Kitabın sende yarattığı duyguları sen de bizde yarattın. Bu kitabı okuduğumda aklıma gelen duyguları tekrar gösteren bir ayna oldun. Bu sosyal aidiyet ne menem bir şeydir diye çok düşünürüm ben. Yalnızlık, yalnız kalma istense de bazen, bu sürdürülemez pek. Yavaş yavaş hayatı yavan bulmayla başlar, her gün tekrarladığımız, aslında zevk de aldığımız şeylere karşı bir soğukluk gelişir içimizde.
İlk, sabrımız tükenir. Oturduğumuz yerde oturamaz oluruz. Ne izlediğimiz televizyona bakacak ne de okuduğumuz sayfayı bitirecek sabrımız kalır. En sevdiğimiz şiirleri sesli okumaya nafile çalışırız.
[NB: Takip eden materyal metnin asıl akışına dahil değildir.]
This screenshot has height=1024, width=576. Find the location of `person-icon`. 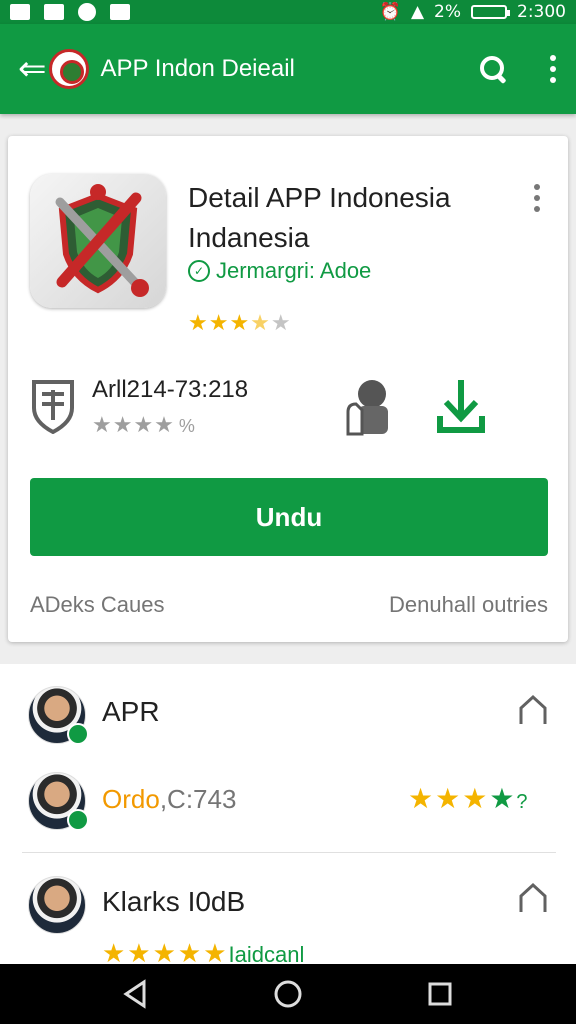

person-icon is located at coordinates (369, 406).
Kendi sesimize tahammül edemeyiz. Ne şarkı ne türkü…İnsanların içine çıkma, canlı kanlı insan görmezsek bu hal daha da derinleşir, yataktan çıkamaz hale geliriz. Tek bir yolu vardır, bir süreliğine de olsa, çıkıp insanların arasına karışmak.
Ama yinede hep yanıbaşımızdadır yalnızlık. Sanki gidişi insanlığın ona doğrudur. Kader gibi.
İşte bunları düşündüm yazını okuduğumda. Kalemine yüreğine sağlık.